No methods and systems effectively assess the quality of the hand movements in unilateral stroke patients with motor impairments of the upper limb in measurable way. This project will explore the problem focusing on methodological and technological development of a new tool for the evaluation of the quality of upper limb movements.
In particular, it aims to improve (a) the acquisition set-up commonly used to decode upper limb residual muscle activity in stroke patients, integrating it of systems for acquiring kinematic and kinetic magnitudes and (b) the protocol of analysis of myoelectric signals (electrical activity generated by muscles), using pattern recognition techniques validated for others application fields. The project will study how to merge the quantitative multimodal (myoelectric and biomechanical) information and the qualitative evaluation by clinicians for characterizing movements considered correct/wrong. Indeed, the goals of the rehabilitation strategy (considered in this project) are to reinforce voluntary movements reflecting correct movement (if any) and discourage pathological synergies, co-contraction of antagonist muscles, leading to spasticity. In this way stroke patients could re-learn motor scheme by having voluntary (covert and/or overt) access to the affected limb.
Developing a flexible and affordable Brain Computer Interface-driven rehabilitation device, in which a combined approach based on reinforcement of both mental rehearsal of (hand) movements and residual motor ability will positively affect individual post-stroke function motor outcome, is the ultimate goal of the project.
This research project takes place in the context of a new rehabilitation strategy supporting post-stroke upper limb motor recovery. This strategy rests on the EEG/EMG combined approach to reinforce overall individual patient's sensorimotor experience based on motor imagery and/or residual motor abilities, re-learning motor scheme by having voluntary (covert and/or overt) access to the affected limb. In order to reinforce the sensorimotor experience, residual motor abilities need to be assessed quantitatively and qualitatively.

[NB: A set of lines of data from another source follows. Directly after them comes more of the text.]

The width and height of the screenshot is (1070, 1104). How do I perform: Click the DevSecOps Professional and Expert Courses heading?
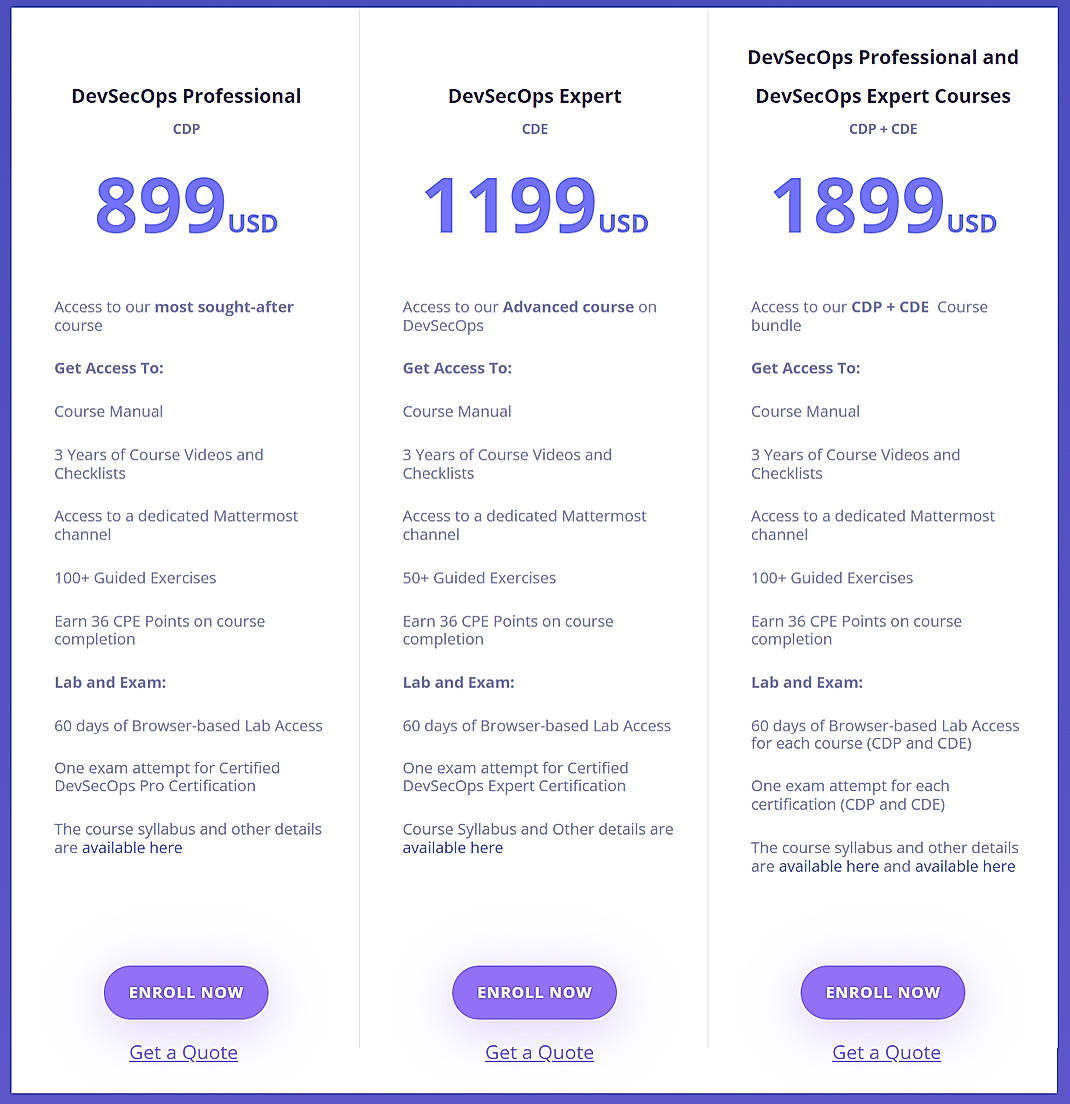tap(883, 76)
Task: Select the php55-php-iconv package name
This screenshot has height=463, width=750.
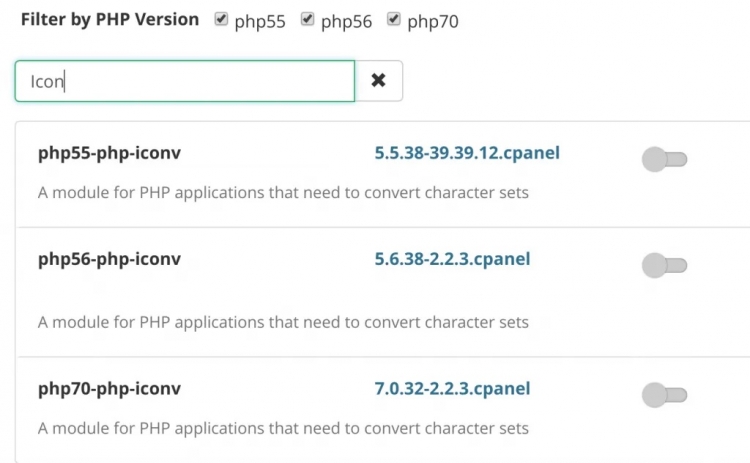Action: pyautogui.click(x=109, y=153)
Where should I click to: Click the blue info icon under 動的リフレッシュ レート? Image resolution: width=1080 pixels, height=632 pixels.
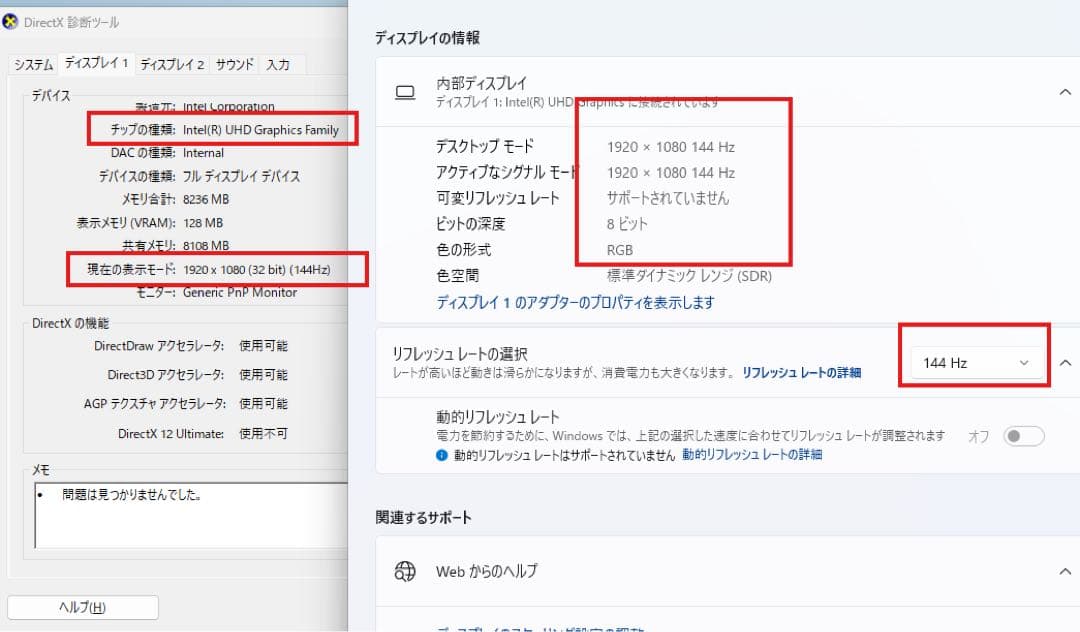coord(442,455)
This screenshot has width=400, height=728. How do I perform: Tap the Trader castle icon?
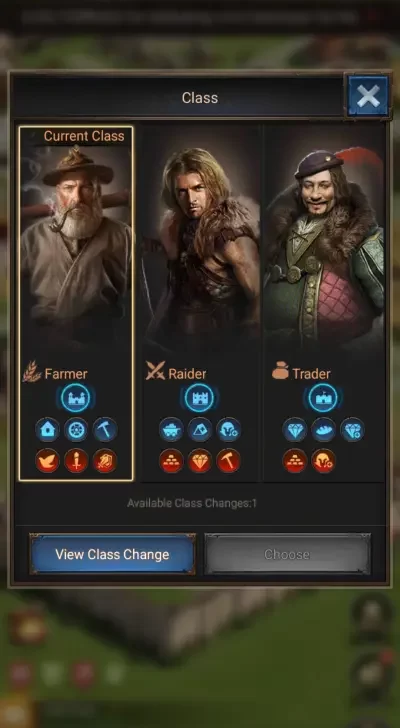click(x=323, y=398)
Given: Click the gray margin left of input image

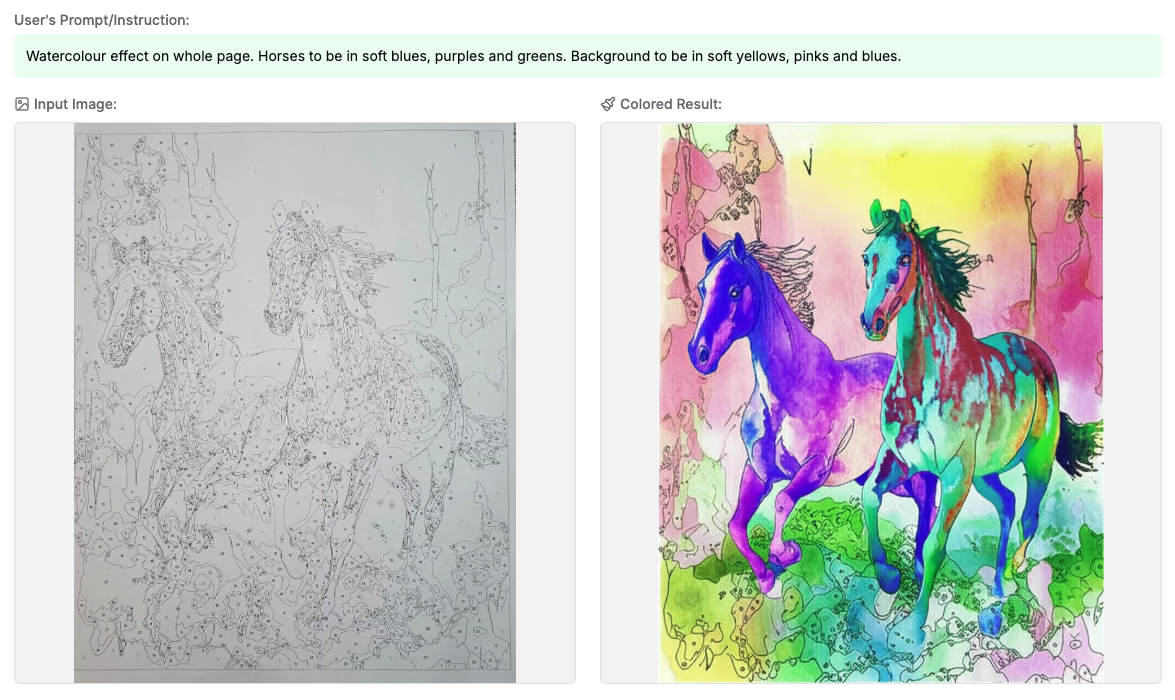Looking at the screenshot, I should [x=44, y=403].
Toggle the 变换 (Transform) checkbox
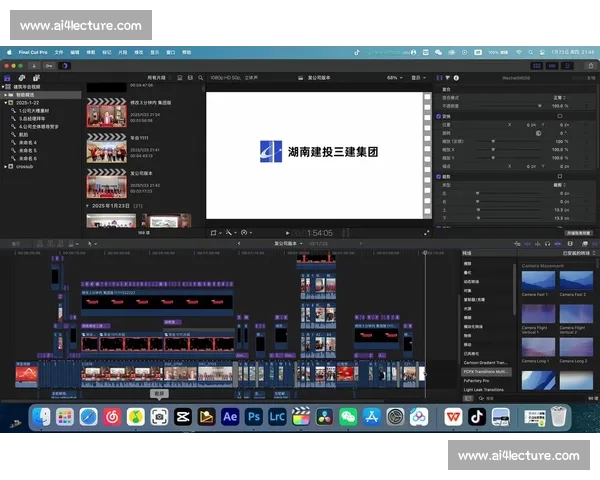Viewport: 600px width, 480px height. point(439,115)

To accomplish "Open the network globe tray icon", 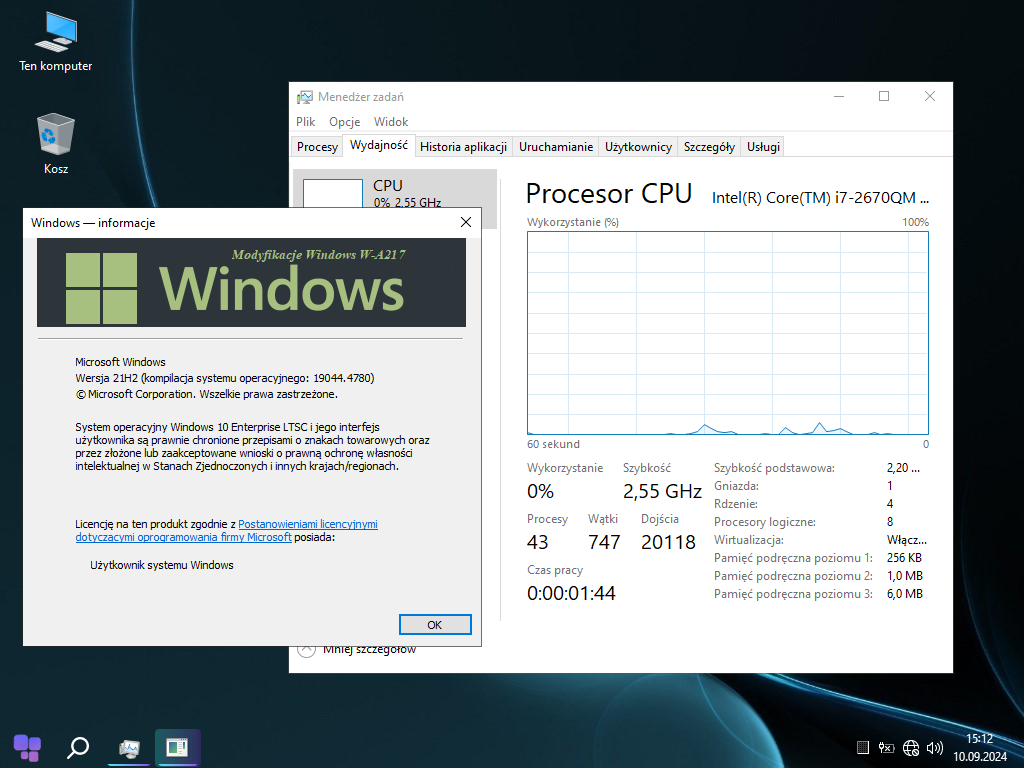I will click(911, 747).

EMG signals give information about the onset and intensity of the muscle activations. But that information does not complete the evaluation of the motor abilities. Therefore, we propose a new integrated approach in which the motor abilities will be assessed from both myoelectric signals and mechanical magnitudes. Forces involved in the flexion and extension of the fingers and joint angles could build up the knowledge about upper limb movements in stroke patients. We will also transfer the myoelectric pattern recognition techniques, used to identify different kinds of grasping in trans-radial amputees for instance, from that population to stroke population, validating their applicability.
Training the classifier with the multimodal information and the evaluations by clinicians, we could be able to characterize a movement in order to reinforce only voluntary movements reflecting correct movement (if any) and discourage pathological synergies, co-contraction of antagonist muscles, leading to spasticity.
In an exploratory manner, the device and the protocol developed in the project could be used on its own for the evaluation of the movement quality in stroke patients. Once the parameter have been defined to evaluate which activations are considered correct/wrong, the same principle could be applied in the evaluation of efficacy of other rehabilitative treatments for the upper limb. This tool will be a user-adjustable system, which could follow the subject's improvements and changes in time. An instrumental scale for clinical assessment of the quality of a physical exercise could be designed and validated in the future by evaluating the correlation between this instrumental scale and scales commonly used by clinicians (e.g Fugl-Meyer scale).
Furthermore, the validation of the device and protocol in contexts different from that hospital, could allow developing a tool (in a prototypal version) usable by patients at home for evaluating by themselves the quality of movements.